U.S. Kids Not Thrilled With Healthier School Lunches

GAO sees fruits and vegetables being thrown away uneaten

A new healthy USDA-required school meal
Tim Boyle / Getty Images

Are U.S. school kids enjoying the government-mandated healthier school lunches they’ve been getting for the last 5 years? Apparently not that much, says a study by the Government Accountability Office (GAO).

Background: The School Lunch Program

Since 1946, the federally assisted National School Lunch Program has been providing nutritionally balanced, low-cost or free lunches to children in over 100,000 public and nonprofit private schools and residential child care institutions every school day. In 1998, Congress expanded the program to include reimbursement to schools for snacks served to children in after-school educational and enrichment programs to include children through 18 years of age.

The U.S. Department of Agriculture’s (USDA) Food and Nutrition Service administers the program at the federal level. At the state level, the program is usually administered by state education agencies, which operate the program through agreements with individual School Food Authorities (SFAs).

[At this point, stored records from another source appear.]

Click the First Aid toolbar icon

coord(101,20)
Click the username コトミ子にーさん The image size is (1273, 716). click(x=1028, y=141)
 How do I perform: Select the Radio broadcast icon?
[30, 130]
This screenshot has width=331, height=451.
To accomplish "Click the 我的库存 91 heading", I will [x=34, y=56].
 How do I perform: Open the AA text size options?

Most of the support USDA provides to schools in the National School Lunch Program comes in the form of cash reimbursements for each meal served.

Based on family income, children who participate in school meals programs either pay full price or qualify to receive free or reduced-price meals.

In Fiscal Year 2012, more than 31.6 million children each day got their lunch through the National School Lunch Program. Since the modern program began, more than 224 billion lunches have been served.

In the fiscal year 2012, the cost of the National School Lunch Program was about $11.6 billion, according to the USDA.

But Less Fat, Less Salt, Less French Fries Now Required

In 2010, the Healthy, Hunger-Free Kids Act empowered the USDA to issue a federal regulation requiring all schools taking part in the National School Lunch Program to serve healthier, low-sodium and low-fat meals.

Since the rule went into effect in 2011, schools have cut the sodium content of their cafeteria meals by more than 50%, been serving only low-fat or fat-free milk, serving more portions of whole grain foods, and no longer serving french fries every day. In addition, schools are now serving no more than one cup of starchy vegetables per week.

But Do Kids Like Them? The ‘Plate Waste’ Problem

While acknowledging it needed more data to be sure, the GAO did find some strong evidence that the kids are not particularly thrilled with the more nutritious meals.

For example, officials of local School Food Authorities (SFAs) in 48 states told the GAO they had seen a significant amount of “plate waste” – students taking the required food selections, but not eating them – since they started serving the healthier meals.

Fruits and Veggies Pose the Biggest Challenge

Problem is, you can’t tell a kid in a school cafeteria, “You’re not leaving the table until you eat those beets.”

As you might expect, fruits and vegetables were the foods most often left uneaten. In 7 of the 17 schools GAO investigators visited during 2012-2013, “many” students were seen throwing away some or all of their fruits and vegetables at lunch.

However, the GAO reported that plate waste may be decreasing slightly as students and school cafeterias adjust to meals that meet the new requirements.

When the GAO visited schools during school years 2014-2015, their investigators saw that plate waste was “generally limited to a small number of students throwing away some of their fruits and vegetables in 7 of the 14 schools.”

A Learning Process for Schools, Too

GAO suggested that the way school cafeterias prepare meals may be helping to reduce fruit and vegetable waste in some schools. In fact, five schools reported difficulty serving certain required food items in ways that appeal to students.

For example, three schools told the GAO they had noticed that some of their younger students found it hard to eat whole fruit during their school’s lunch period. One school found that serving pre-cut, rather than whole fruit, significantly reduced wasted fruit among their elementary and middle school students.

When it comes to sodium, all of the school and food companies interviewed by the GAO expressed concerns over their ability to meet the future stricter sodium reduction requirements to be phased in by 2024. GAO reported it would closely monitor their progress in reducing sodium levels.

Under current law, however, the USDA is not allowed to implement these future reductions in sodium content until the “latest scientific research” proves that they are beneficial to children, noted the GAO.

Fewer Schools Serving Government Lunches

In another sign that healthier school meals are not going over too well, the GAO found that fewer schools and individual children are choosing to take part in the USDA’s school lunch program.

Since the 2010-2011 school year, participation in the National School Lunch Program has declined by 4.5% or about 1.4 million children.

Seven of the eight states interviewed by the GAO stated that problems with student acceptance of the federally-required menu changes had contributed to the decrease. In addition, four of the eight states noted that the required increases in the price of lunch may have decreased participation among some students.

The GAO issued no recommendation related to its report.